Kopenhagen. Mitten in der dänischen Hauptstadt haben muslimische Frauenrechtlerinnen Anfang Februar die erste Moschee nur für Frauen eröffnet. Darin müssen sie auch keine Schleier tragen, die Geistlichen sind Frauen. Vom eingesessenen muslimischen Gemeinde-Imam wird das Projekt mit einigem Misstrauen betrachtet.

Sherin Khankan (41) ist Imamin, Gründerin des Gotteshauses und leitet die Organisation Kritische Muslime. Sie hat einen gläubigen Muslim aus Syrien, der 1972 als politischer Flüchtling nach Dänemark gekommen ist, als Vater. Ihre Mutter ist eine christliche Finnin. Die Familie nahm stets an Gottesdiensten beider Religionen teil.
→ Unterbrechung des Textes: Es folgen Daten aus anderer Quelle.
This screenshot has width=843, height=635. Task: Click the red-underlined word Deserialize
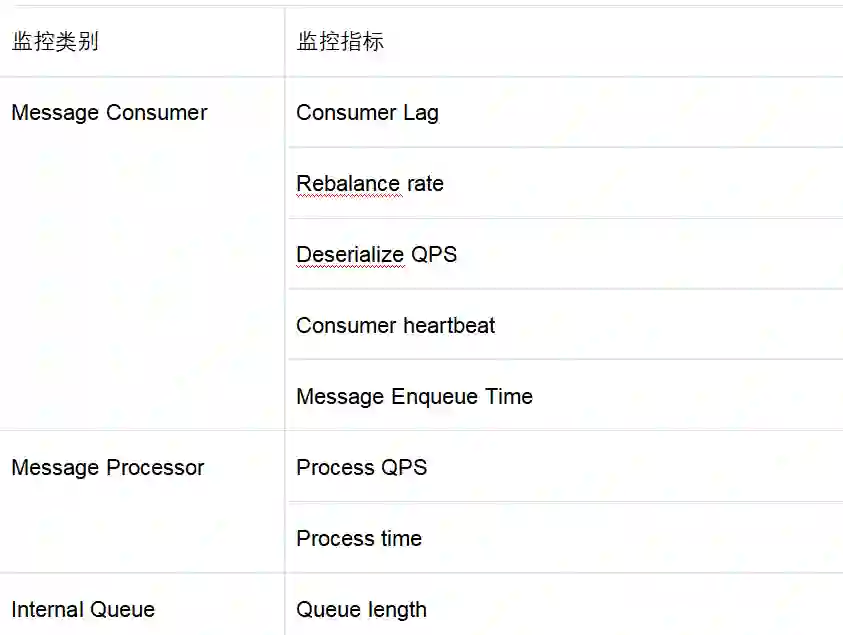350,255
Die Presse: Warum gibt es also diese Moschee nur für Frauen?

Sherin Khankan: Ich hab' mich nie in den existierenden Moscheen zu Hause gefühlt. Ich bin dort jemand, der nicht richtig willkommen ist, jemand Fremder. Die großen Moscheen sind zwar sehr schön, aber wir Frauen stehen auf einem Balkon und schauen dem Geschehen unten nur zu. Viele Frauen und junge Gläubige gehen oft gar nicht erst in die Moschee, weil man dort einen von Männern dominierten patriarchalischen Raum betritt. Deshalb die Frauenmoschee.
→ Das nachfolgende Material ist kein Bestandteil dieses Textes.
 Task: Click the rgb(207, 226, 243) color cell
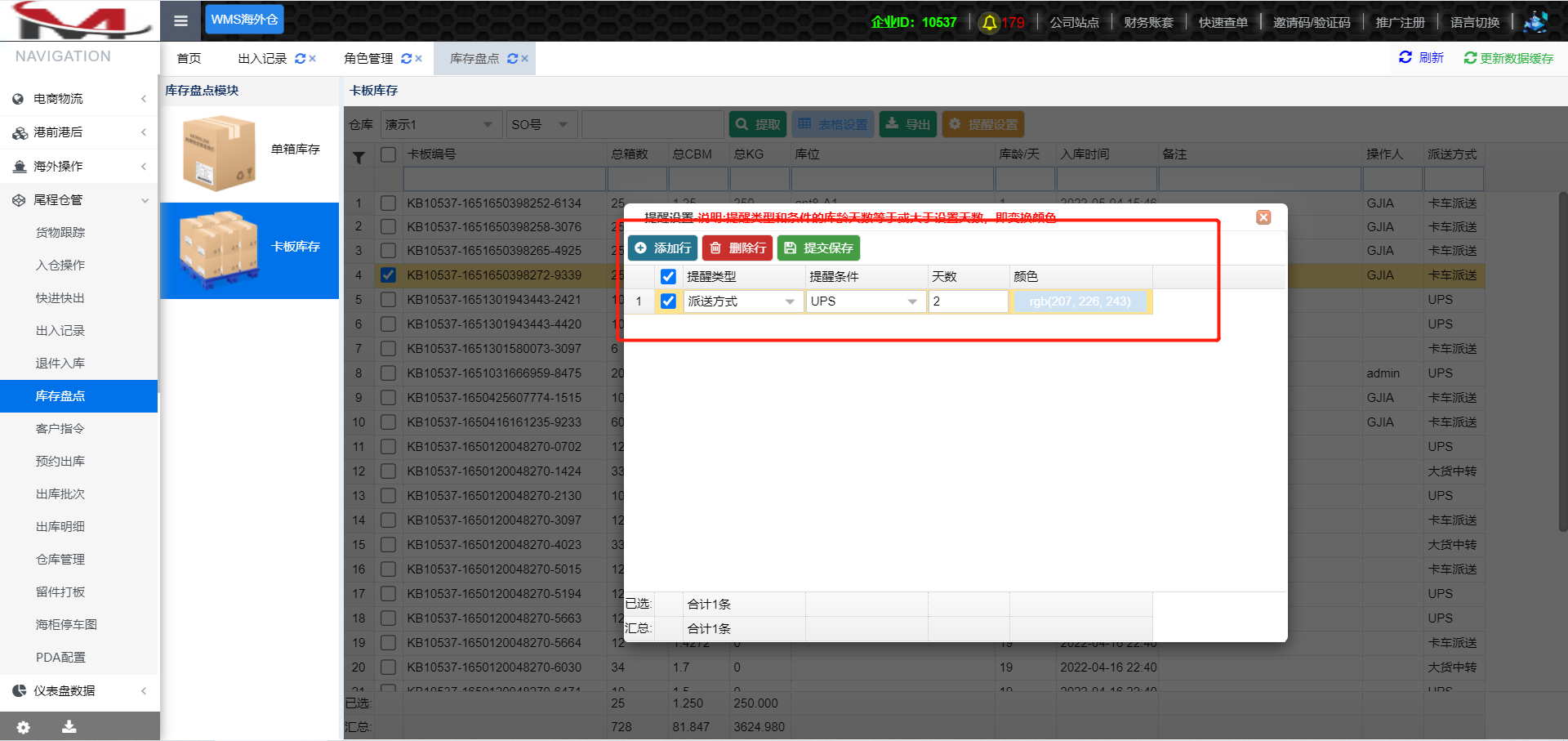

Ist es nicht ein Teil des Islams, dass die Frau dem Mann untergeordnet ist? Die Rolle der Frau etwa in Saudiarabien wird da oft als ein ziemlich klares Beispiel herangezogen.

Nein, das ist komplett falsch. Männer und Frauen sind laut Koran gleichberechtigt. Beide Geschlechter dürfen etwa nach Wissen streben und Wissen an andere vermitteln. Die untergeordnete Frau ist eine spätere Konstruktion, die nichts mit dem Koran zu tun hat. Gleichberechtigung ist ein essenzieller Teil des Islam. Es ist deshalb auch nichts, was wir vom Westen in unsere Religion importieren. Laut Koran hat bereits Aisha, eine der Frauen des Propheten Mohammed, Gebete angeleitet. Und es gibt zahlreiche Beispiele für die Gleichheit der Geschlechter im Koran. Weibliche Imame sind in der islamischen Tradition nicht kontrovers. Saudiarabiens Familienstruktur baut auf einer rigiden patriarchalischen Interpretation auf, die weit weg vom ursprünglichen Koran liegt und nichts mit dem Islam zu tun hat. Aber auch in Saudiarabien und im Iran gibt es heute gläubige Frauenrechtlerinnen, die versuchen, etwas von innen heraus zu verändern. Das gibt Hoffnung.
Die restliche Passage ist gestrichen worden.